I just made this patch to keep things rolling, I have had no time to test it properly. Please review.
Comment #47
basvredelingNothing wrong with the patch, it just fails testing because of the PHPStorm comment.
Comment #48
DamienMcKennaRerolled.
Comment #49
DamienMcKennaThe change to 'blob' appears to work without any problems.
Comment #50
DamienMcKennaPorted to 7.x-6.x.
Comment #52
DamienMcKennaPorted to 6.x-5.x.
Comment #53
DamienMcKennaAnd it works ok in 6.x-5.x too:
Comment #56
DamienMcKennaCommitted! Yay! :-) Thanks everyone for your help!
Comment #58
basvredelingThanks for the commit. Good to see this in.
Comment #59
basvredelingSome follow up for those who previously applied this patch and converted their twitter messages to base64 encoding. To revert the process run this snippet:
Comment #60
DamienMcKennaThanks @basvredeling!
Comment #62
basvredelingNow that Drupal 7.50 is out and utf8mb4 support is official we should probably revert this patch.

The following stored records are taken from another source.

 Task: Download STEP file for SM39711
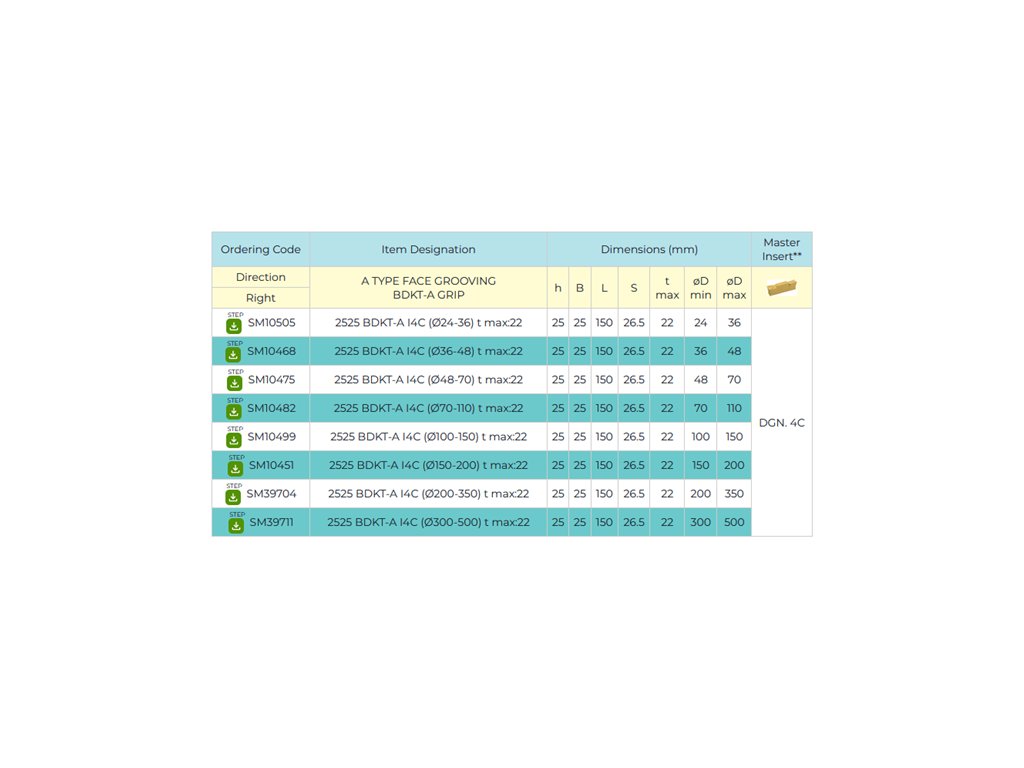(236, 525)
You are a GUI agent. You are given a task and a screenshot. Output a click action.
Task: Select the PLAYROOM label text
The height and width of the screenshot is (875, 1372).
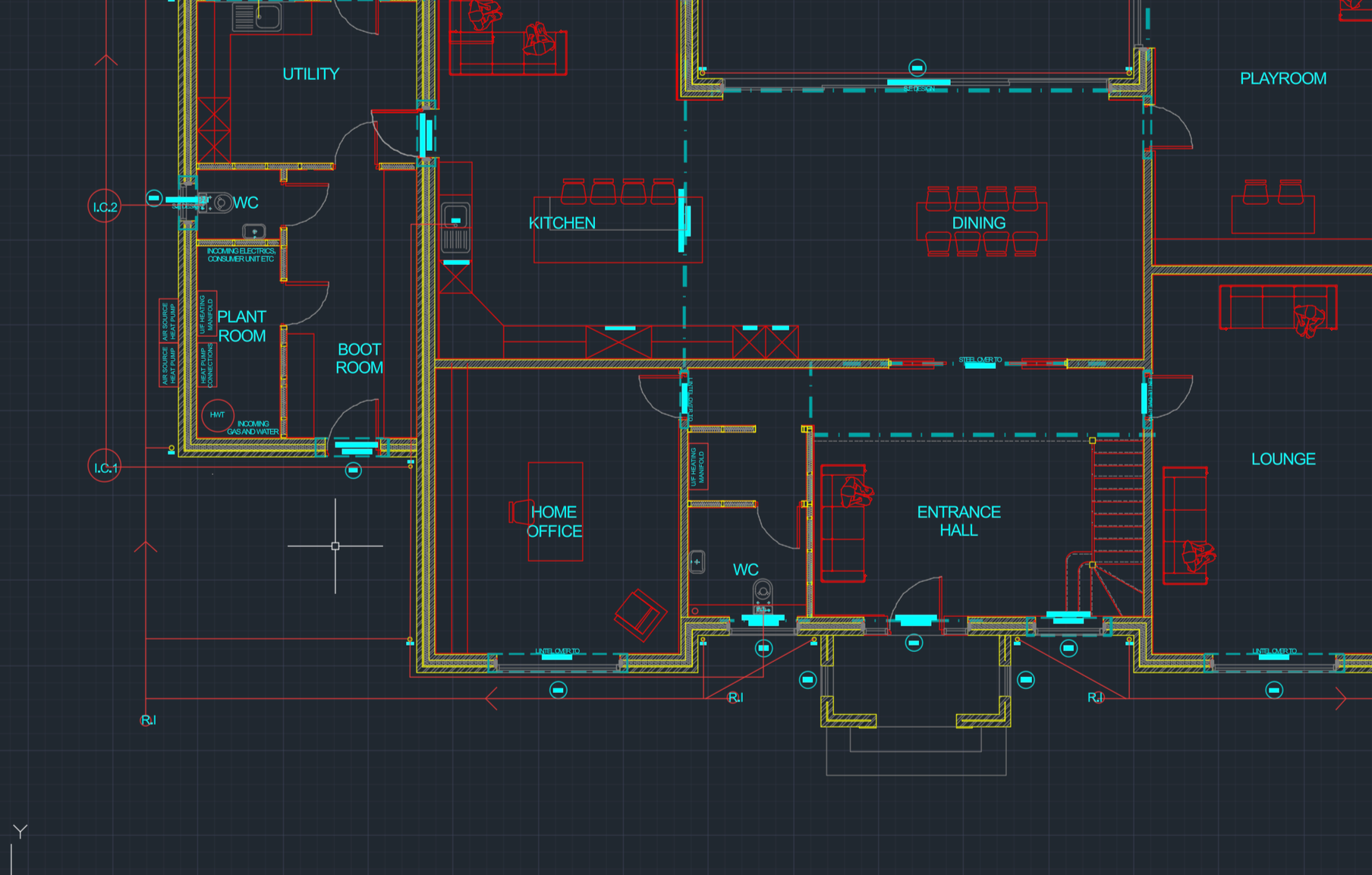1283,77
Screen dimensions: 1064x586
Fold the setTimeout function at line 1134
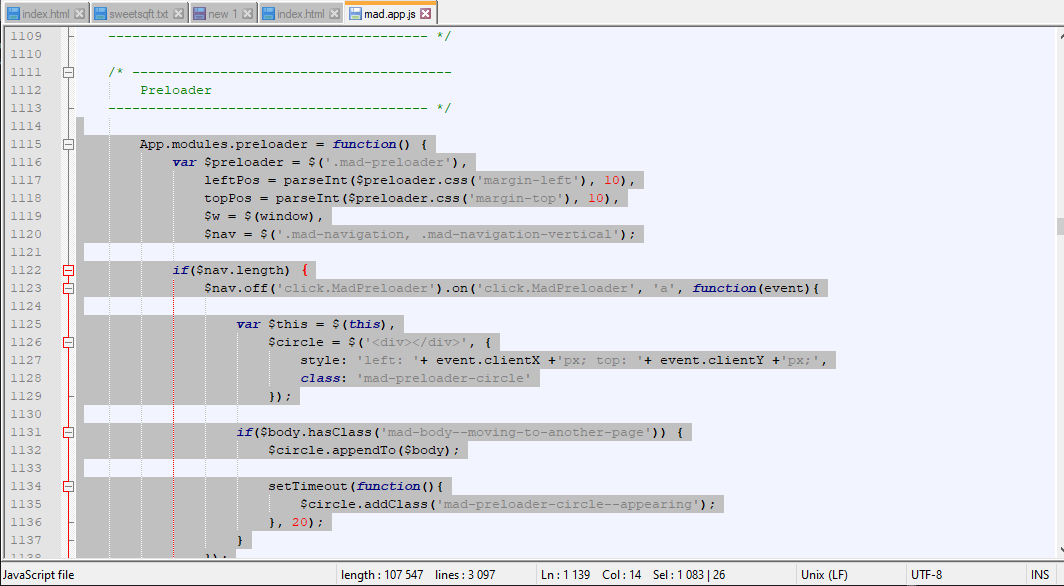click(69, 486)
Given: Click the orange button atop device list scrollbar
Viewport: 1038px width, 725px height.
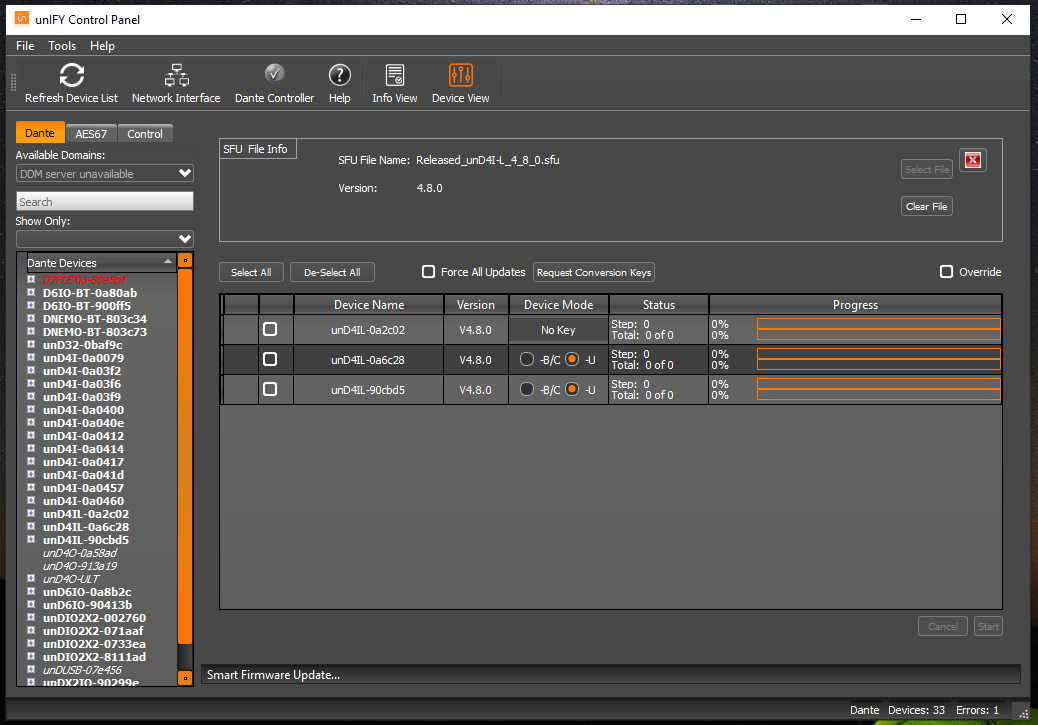Looking at the screenshot, I should [184, 261].
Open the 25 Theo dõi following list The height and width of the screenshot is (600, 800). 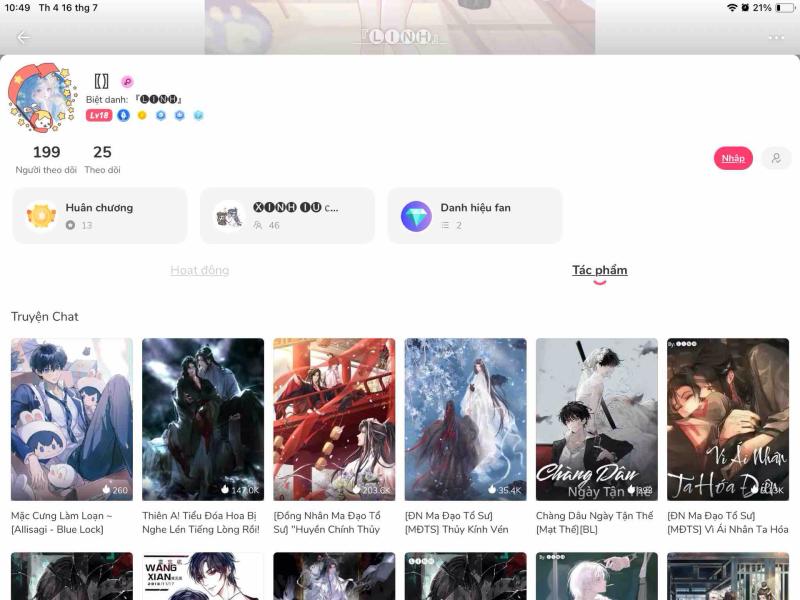pos(102,159)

There is an @todo comment in the code of this patch that should be resolved.
Since utf8mb4 support is configurable / optional, we can either add that to the install.txt and module documentation or make the "blob" field optional only if the database doesn't support multibyte utf8.
Since it is currently working we can also just remove the @todo and leave everything as is. But I don't know what impact storing blobs has on performance and size compared to multibyte text.
Any ideas on which route to follow?
Comment #63
mradcliffeEven if the driver supports utf8mb4, it is up to the server configuration to determine if it will be used in a particular collation by default, or up to the application to set the collation. The approach should take that into consideration so as not to break older installations of MySQL or MariaDB that did not support utf8mb4 or may not be configured to support utf8mb4.
Comment #64
basvredeling@mradcliffe Drupal core 7.50+ has a hook_requirements() implementation that checks utf8mb4 compatibility. We could leverage that to check which storage solution we should use and mark the old solution as deprecated.
Furthermore: we only provided the utf8mb4 workaround for the message text, not for the twitter user name (which can also include multibyte characters).
Comment #65
oadaeh CreditAttribution: oadaeh at Hook 42 commentedIt is my opinion that the changes that were committed should stay as is. It may be that someone might not have the ability or permission to make changes to their database configuration or schema, and by making utf8mb4 a requirement for this module, it makes it so that they cannot use the module.
Also, this issue should be left closed and a new one opened, if it is indeed determined that the schema changes should be reverted.